Nella provincia di Quang Nam, un campo arido e paludoso, invaso dalle canne, è stato trasformato dagli abitanti del comune di Binh An, nel distretto di Thang Binh, in una piantagione di loto, che genera un reddito quattro volte superiore a quello della coltivazione del riso.
Il campo di Go Dai, nella comune di Binh An, è una zona bassa e acida, inadatta alla coltivazione del riso. Vedendo i campi abbandonati e invasi dalle erbacce, il signor Nguyen Van Thuat si è sentito dispiaciuto e ha iniziato a pensare a come migliorarli.
Vedendo alcune piante di loto selvatiche prosperare, il signor Thuat ha sperimentato la loro coltivazione nel 2016, ottenendo buoni risultati. Da allora, ha ingaggiato degli escavatori per scavare e costruire argini per trattenere l'acqua, creando quattro stagni di loto che coprono un'area di 10 sao (un sao equivale a 500 m2).
Il signor Nguyen Van Thuat raccoglie i baccelli di loto. Foto: Son Thuy
A partire dal primo mese lunare, il signor Thuat acquista semi di loto e li rilascia nel suo stagno. Dopo più di tre mesi, il loto inizia a fiorire e a produrre baccelli, e la stagione termina alla fine di luglio. I campi fangosi, sempre pieni d'acqua, permettono al loto di prosperare, producendo grandi baccelli e semi di grandi dimensioni. Con 10 sao (circa 1000 metri quadrati), raccoglie circa 30 kg di semi a giorni alterni, vendendoli a 30.000 VND al kg.
Il signor Thuat spende circa 10 milioni di VND in semi, fertilizzanti e pesticidi. Coltivare il loto non è così difficile come coltivare il riso; all'inizio della stagione si limita a diserbare, e spruzza pesticidi solo dopo che il loto è cresciuto ed è stato infestato da parassiti e malattie. "Ogni stagione, al netto delle spese, guadagno circa 60 milioni di VND, quattro volte di più rispetto alla coltivazione del riso", ha affermato il contadino settantunenne.

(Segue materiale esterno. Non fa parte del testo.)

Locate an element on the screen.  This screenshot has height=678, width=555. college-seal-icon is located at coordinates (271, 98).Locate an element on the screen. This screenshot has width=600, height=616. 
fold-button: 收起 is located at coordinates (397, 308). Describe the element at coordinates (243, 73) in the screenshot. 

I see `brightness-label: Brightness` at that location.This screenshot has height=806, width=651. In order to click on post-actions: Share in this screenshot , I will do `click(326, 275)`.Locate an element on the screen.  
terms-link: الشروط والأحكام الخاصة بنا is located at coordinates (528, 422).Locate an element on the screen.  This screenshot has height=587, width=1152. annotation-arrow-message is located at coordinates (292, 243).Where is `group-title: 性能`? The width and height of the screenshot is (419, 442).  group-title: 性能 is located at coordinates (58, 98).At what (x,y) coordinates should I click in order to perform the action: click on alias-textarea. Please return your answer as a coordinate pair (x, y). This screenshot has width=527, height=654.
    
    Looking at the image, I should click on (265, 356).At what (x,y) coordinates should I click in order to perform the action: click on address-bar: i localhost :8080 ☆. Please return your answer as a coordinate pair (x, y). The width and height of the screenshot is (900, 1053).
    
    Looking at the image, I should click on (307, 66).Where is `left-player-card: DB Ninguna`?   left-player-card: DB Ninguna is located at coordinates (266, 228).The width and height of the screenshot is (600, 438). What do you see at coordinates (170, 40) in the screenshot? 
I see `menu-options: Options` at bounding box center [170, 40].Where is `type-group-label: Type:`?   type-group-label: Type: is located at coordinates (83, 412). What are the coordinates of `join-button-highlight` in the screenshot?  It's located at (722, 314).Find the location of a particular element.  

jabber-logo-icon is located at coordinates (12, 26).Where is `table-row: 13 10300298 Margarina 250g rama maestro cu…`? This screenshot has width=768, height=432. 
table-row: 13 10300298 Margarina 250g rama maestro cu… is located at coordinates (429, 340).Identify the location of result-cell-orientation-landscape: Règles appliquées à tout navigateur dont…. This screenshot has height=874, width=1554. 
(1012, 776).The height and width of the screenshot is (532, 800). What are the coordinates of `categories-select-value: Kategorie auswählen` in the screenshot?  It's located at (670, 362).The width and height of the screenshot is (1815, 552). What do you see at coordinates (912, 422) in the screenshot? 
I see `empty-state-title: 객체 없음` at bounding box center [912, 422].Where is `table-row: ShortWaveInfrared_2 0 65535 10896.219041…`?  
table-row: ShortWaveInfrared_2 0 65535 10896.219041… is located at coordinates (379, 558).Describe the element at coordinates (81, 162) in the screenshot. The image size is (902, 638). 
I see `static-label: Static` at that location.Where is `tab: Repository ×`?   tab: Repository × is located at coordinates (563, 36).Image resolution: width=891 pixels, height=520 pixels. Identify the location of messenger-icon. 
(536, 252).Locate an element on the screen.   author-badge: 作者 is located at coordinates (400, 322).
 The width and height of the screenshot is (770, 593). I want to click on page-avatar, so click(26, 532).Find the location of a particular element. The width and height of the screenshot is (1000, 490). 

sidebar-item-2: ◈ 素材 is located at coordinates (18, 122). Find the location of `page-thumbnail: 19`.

Alla fine della stagione, il signor Thuat prosciugò lo stagno per pescare. Sotto le piante di loto, pesci testa di serpente e carpe vivevano e prosperavano in abbondanza.
Gli abitanti del luogo raccolgono i baccelli di loto. Video : Son Thuy
Accanto allo stagno del signor Thuat, il signor Chau Thanh Hai coltiva un ettaro di piante di loto, attualmente in piena fioritura. Ogni mattina, lui e sua moglie si recano allo stagno con i loro attrezzi per raccogliere i baccelli di loto. Data la vastità dell'area, si dispongono in file per la raccolta. "Raccogliamo i semi di loto non appena sono maturi; se sono troppo giovani, non servono. Una volta essiccati, i semi diventano molto piccoli e i commercianti non li comprano", ha spiegato il signor Hai.
Secondo questo agricoltore, il caldo di quest'anno ha causato la morte di molte piante di loto, con conseguente riduzione del raccolto rispetto all'anno scorso. Tuttavia, i commercianti vengono direttamente a casa sua per acquistare il prodotto, quindi non si preoccupa delle scorte invendute. In media, la sua famiglia guadagna quasi 100 milioni di VND a stagione solo con la raccolta dei baccelli di loto.
Gli anziani sbucciano i semi di loto in cambio di 3.000 VND al chilogrammo. Foto: Son Thuy
Il signor Le Hong Thiet, presidente del comune di Binh An, ha affermato che ad oggi più di 30 famiglie del comune coltivano loto su circa 15 ettari. Oltre a fornire un reddito dignitoso, la coltivazione del loto crea anche posti di lavoro per molti anziani. I proprietari degli stagni di loto riportano i baccelli dei semi e assumono gli anziani per separarli, pagandoli 3.000 VND al chilogrammo. Ogni giorno, coloro che effettuano una grande quantità di separazione dei semi guadagnano oltre 100.000 VND.